From the archives of Liberal’s hometown newspaper since 1886.
A large safe stolen in a burglary of Black Drug Store on South Kansas Avenue was recovered a week after its disappearance in the Beaver River under a bridge on Highway 94, about 13 miles south of Hooker, Okla.
“The safe, spotted under water by highway maintenance workers, had contained about $1,000 in cash and checks and an estimated $200 worth of narcotics when hauled out the rear of the store by a winch truck,” the Southwest Daily Times reported. A cutting torch was used to cut a hole in the base of the safe’s door. Sheriff George Sharp said the safe had been damaged so much that they couldn’t open it right away to figure out what was missing.
“Some of the checks and a small amount of money was thought to have been in the bottom portion or the safe where it would have been accessible through the hole,” the Times said. “However, officers are working to open the large metal box to search through the various metal compartments to fully determine the loss. Also a small amount of narcotics are visible through the hole in the door.”
An enthusiastic but troubled Liberal High School junior selling magazines as a class money project not long ago popped into then Principal H.E. Malin with a problem and a rather unusual request.
“Mr. Malin, I need a letter from you proving I’m really a high school junior,” she said.
Malin quickly drafted and signed a statement for Susie Hand to carry, assuring potential customers that the 5 foot, 35-year-old housewife and mother of three children was indeed a member of good standing of the junior class, which numbered about 180 students.
“Anyone who has watched progress of Mrs. L.F. Hand during the past seven months of school doesn’t need a letter,” the Times asserted. “Susie has proved the hard way that she is in dead earnest about completing her high school education.” Susie’s classmates included her daughter, Barbara, 17, also a junior and her son, Bill, 18, a senior.
“Susie recalls the assurance with which she quit school at the end of her sophomore year,” the Times reported.
“We were married three weeks before school was out,” Susie said. “I had to keep it a secret until I finished my sophomore term or they would have kicked me out of school. I thought then I had all the education I needed but in just three or four months I knew I was wrong.” She hastily added that she was never sorry about getting married.
“These kids and my husband talked me into going back to school and without their help in keeping the house running, I wouldn’t be able to do it,” she said. Susie’s husband, Lewis, was a well tester for Northern Natural Gas Co. The family moved to Liberal from Spearman, Texas in 1958.
“You can’t do anything now without an education. You can’t even raise kids right,” Susie said. She was disturbed in her return to the classroom to see so many youngsters “loafing” through school without taking it seriously.
“I try to tell them, but they can’t see what I’ve learned the hard way,” she said. She believed she had some influence on keeping two or three girls in school who were on the verge of dropping out. However, Susie wasn’t attending LHS to be an inspiration. The 35-year-old was clear that she was there to get an education.
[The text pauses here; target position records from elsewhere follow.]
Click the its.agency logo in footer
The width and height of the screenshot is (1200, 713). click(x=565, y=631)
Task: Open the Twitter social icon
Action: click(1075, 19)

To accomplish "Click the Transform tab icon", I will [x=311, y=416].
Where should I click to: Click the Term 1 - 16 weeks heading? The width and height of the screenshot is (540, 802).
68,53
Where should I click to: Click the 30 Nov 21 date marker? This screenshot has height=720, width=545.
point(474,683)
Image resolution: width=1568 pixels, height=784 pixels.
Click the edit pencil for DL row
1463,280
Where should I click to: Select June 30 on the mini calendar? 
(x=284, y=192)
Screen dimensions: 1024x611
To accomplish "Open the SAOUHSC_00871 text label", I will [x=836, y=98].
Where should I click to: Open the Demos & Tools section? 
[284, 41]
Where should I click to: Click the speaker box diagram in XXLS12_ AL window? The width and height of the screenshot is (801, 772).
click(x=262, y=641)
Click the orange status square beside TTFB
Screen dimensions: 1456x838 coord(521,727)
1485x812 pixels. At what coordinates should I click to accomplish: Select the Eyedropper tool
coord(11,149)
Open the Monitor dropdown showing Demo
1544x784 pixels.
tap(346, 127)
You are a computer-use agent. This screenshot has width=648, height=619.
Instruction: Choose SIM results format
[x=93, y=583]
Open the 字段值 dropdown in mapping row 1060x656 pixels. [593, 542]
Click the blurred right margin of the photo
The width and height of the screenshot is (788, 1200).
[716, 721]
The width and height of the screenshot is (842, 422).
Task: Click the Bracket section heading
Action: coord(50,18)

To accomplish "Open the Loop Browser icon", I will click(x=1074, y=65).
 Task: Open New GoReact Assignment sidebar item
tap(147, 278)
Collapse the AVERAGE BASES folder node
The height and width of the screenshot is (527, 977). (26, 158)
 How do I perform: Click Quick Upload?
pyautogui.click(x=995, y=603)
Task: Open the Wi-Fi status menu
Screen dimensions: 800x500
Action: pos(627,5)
She said her toughest course to pick up after a lapse of 20 years away from the books was English.
Susie and her daughter Barbara took three of the same courses — but not at the same hour or from the same teachers.
“Naturally, we work together on homework,” Susie said.
Susie’s plans for higher education were uncertain.
“If, after she receives her diploma, the family is transferred to a college town, she has no doubt she would go to college,” the Times said. “If they stay in Liberal, she may try to commute to Panhandle A&M College at Goodwell, Okla., 50 miles away.”
“If I’m offered a scholarship, you can bet I’ll find a way to use it,” she said.